> [Source passage]:
******
Re: [PATCH 1/1] nfs: return a write delegation when a SETATTR drops our write access
From: Rick Macklem
Date: Fri May 29 2026 - 12:21:20 EST
On Fri, May 29, 2026 at 7:06 AM Trond Myklebust <trondmy@xxxxxxxxxx> wrote:
>
> CAUTION: This email originated from outside of the University of Guelph. Do not click links or open attachments unless you recognize the sender and know the content is safe. If you are unsure, forward the message to ITHelp@xxxxxxxxxxx for review.
>
>
> On Thu, 2026-05-28 at 15:22 -0400, Benjamin Coddington wrote:
> > A client holding an OPEN_DELEGATE_WRITE delegation can satisfy a
> > later
> > open(O_WRONLY) from the cached delegation (can_open_delegated())
> > without
> > sending an OPEN to the server. That cached "open for write" assertion
> > is
> > only valid while the delegation holder still has write access. A
> > SETATTR
> > that changes mode, owner, or group can revoke that access -- after
> > which an
> > open served from the delegation would bypass an access check the
> > server
> > would now fail, and, against a server that recalls the delegation on
> > such a
> > change, the SETATTR draws a CB_RECALL/NFS4ERR_DELAY/DELEGRETURN/retry
> > round
> > trip.
******
Text and item location entries:
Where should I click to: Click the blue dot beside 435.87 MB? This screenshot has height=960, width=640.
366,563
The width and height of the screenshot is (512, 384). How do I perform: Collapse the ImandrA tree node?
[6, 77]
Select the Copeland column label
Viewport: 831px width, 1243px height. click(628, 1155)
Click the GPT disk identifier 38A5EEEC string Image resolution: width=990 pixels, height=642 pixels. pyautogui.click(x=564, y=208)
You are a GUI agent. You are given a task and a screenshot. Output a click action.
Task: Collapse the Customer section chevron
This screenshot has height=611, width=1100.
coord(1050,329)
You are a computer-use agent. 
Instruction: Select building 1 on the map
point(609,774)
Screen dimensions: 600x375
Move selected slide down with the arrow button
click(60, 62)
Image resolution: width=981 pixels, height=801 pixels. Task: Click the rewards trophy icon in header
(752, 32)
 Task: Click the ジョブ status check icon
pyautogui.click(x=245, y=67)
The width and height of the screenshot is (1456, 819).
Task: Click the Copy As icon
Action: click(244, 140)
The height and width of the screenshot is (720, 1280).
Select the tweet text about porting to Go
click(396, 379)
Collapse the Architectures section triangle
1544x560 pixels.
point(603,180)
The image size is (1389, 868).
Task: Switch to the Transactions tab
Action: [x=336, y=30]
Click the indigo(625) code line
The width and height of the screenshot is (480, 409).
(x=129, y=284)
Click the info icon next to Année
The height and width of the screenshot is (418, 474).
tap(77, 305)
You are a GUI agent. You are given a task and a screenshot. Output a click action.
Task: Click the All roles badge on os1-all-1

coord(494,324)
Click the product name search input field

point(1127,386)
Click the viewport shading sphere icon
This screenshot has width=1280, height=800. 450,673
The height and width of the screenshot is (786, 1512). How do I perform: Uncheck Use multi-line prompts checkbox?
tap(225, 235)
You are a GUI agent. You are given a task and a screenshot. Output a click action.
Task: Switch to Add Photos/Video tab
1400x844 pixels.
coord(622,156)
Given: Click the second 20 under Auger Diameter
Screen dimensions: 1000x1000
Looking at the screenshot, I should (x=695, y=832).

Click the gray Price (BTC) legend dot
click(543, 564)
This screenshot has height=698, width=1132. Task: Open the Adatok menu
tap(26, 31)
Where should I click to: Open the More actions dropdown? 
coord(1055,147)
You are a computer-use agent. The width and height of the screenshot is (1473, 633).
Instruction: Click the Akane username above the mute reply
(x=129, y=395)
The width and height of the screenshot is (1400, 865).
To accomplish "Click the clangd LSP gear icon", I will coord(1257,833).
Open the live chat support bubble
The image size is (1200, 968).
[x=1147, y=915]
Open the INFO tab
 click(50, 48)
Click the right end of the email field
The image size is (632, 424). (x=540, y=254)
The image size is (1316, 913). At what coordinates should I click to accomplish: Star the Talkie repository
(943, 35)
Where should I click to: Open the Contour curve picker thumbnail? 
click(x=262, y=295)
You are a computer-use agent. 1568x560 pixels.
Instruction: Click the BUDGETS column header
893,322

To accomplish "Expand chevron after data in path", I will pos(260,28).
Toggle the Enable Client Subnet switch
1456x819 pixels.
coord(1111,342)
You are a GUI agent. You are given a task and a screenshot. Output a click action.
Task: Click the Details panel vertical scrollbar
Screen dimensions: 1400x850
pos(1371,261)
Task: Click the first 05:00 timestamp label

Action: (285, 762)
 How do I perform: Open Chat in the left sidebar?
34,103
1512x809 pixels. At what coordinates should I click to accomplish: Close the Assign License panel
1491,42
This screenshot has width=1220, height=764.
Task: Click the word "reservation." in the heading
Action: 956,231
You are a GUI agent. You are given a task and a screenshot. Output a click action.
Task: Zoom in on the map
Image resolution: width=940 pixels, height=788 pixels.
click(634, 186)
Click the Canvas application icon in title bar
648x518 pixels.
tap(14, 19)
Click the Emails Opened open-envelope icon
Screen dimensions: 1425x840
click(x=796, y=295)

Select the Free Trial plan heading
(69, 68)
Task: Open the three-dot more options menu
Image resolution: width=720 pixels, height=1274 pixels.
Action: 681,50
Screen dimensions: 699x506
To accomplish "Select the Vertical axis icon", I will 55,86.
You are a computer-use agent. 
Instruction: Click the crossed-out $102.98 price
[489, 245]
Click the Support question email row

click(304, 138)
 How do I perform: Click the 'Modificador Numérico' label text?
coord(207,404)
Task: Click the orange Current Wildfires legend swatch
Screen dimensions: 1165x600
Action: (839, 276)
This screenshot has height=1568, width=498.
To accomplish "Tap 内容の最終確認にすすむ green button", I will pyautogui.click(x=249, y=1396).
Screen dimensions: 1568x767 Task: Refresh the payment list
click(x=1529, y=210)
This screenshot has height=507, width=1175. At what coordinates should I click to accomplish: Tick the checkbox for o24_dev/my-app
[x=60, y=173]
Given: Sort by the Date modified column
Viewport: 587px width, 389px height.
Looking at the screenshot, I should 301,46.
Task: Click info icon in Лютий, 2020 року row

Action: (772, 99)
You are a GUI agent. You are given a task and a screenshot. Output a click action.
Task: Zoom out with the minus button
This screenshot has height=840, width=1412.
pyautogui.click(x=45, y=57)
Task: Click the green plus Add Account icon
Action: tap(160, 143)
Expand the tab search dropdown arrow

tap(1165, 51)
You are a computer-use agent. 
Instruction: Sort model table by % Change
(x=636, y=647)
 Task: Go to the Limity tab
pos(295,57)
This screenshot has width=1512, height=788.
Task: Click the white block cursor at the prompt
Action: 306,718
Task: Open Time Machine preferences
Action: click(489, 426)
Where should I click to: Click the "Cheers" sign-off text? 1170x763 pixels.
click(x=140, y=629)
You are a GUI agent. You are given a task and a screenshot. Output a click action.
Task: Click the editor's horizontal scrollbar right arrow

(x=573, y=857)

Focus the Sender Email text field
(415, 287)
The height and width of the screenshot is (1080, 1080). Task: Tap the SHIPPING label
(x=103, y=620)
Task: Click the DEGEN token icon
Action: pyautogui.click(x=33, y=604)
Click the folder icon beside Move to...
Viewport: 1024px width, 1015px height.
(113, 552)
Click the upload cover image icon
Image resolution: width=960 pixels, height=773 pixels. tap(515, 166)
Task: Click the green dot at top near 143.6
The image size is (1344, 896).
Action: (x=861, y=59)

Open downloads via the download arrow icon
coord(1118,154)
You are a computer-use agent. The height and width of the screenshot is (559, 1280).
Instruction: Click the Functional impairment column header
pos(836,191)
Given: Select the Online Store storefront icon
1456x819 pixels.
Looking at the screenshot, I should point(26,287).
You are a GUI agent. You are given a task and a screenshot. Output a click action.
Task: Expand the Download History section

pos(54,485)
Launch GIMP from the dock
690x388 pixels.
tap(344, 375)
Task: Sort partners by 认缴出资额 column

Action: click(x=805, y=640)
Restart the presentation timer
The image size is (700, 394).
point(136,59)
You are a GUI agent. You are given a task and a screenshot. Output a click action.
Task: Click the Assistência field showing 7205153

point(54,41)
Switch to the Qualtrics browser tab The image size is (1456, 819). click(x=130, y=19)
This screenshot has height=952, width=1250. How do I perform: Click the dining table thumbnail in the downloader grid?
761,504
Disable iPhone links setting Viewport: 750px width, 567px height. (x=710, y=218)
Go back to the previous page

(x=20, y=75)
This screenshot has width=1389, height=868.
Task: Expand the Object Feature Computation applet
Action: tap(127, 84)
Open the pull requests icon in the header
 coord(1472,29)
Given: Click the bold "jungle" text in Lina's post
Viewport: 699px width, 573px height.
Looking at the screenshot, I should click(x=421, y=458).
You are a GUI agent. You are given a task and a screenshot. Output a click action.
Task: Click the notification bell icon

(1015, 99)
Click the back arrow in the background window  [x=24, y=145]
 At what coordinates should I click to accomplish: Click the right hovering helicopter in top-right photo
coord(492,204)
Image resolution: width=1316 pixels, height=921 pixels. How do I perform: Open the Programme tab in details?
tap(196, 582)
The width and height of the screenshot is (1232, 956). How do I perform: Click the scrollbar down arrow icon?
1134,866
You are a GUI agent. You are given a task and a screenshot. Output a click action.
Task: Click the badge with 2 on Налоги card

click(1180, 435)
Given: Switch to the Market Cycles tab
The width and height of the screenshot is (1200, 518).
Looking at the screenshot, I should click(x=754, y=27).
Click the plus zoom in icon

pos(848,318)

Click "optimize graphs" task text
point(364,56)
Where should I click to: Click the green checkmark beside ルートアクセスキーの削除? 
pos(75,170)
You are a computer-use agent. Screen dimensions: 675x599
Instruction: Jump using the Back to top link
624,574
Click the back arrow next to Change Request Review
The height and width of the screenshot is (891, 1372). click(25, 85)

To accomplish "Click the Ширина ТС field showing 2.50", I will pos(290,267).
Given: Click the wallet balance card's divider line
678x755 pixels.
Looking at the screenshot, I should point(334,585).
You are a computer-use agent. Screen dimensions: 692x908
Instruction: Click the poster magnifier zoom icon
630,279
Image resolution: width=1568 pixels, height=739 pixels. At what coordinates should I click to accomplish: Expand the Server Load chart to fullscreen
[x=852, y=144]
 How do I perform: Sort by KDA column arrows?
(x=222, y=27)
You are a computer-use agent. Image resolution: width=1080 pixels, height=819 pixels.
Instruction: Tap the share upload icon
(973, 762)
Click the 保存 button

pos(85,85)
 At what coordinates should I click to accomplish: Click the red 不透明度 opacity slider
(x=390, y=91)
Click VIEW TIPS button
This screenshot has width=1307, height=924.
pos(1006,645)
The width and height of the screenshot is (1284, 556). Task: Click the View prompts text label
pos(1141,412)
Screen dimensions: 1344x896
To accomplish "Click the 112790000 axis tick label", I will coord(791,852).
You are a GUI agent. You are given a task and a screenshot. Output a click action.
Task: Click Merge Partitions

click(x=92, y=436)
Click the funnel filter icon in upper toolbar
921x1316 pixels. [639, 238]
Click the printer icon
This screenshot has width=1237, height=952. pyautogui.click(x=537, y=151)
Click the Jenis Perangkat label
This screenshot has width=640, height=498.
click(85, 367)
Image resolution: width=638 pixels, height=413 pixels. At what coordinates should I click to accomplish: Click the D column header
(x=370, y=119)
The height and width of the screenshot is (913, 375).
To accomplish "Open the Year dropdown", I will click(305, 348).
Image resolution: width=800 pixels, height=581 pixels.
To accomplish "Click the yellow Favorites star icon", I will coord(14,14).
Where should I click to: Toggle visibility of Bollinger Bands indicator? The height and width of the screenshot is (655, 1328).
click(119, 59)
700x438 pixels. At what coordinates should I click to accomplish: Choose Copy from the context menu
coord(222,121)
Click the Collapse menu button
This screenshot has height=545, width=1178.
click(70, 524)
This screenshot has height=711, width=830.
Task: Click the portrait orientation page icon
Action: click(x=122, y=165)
******
> [Requirements]:
In the NFS patch reply, can you rewrite the stretch from "Re: [PATCH 1/1]" through "cached delegation (can_open_delegated())", substituting "lease" for "delegation"?

> [Worked solution]:
Re: [PATCH 1/1] nfs: return a write lease when a SETATTR drops our write access
From: Rick Macklem
Date: Fri May 29 2026 - 12:21:20 EST
On Fri, May 29, 2026 at 7:06 AM Trond Myklebust <trondmy@xxxxxxxxxx> wrote:
>
> CAUTION: This email originated from outside of the University of Guelph. Do not click links or open attachments unless you recognize the sender and know the content is safe. If you are unsure, forward the message to ITHelp@xxxxxxxxxxx for review.
>
>
> On Thu, 2026-05-28 at 15:22 -0400, Benjamin Coddington wrote:
> > A client holding an OPEN_DELEGATE_WRITE lease can satisfy a
> > later
> > open(O_WRONLY) from the cached lease (can_open_delegated())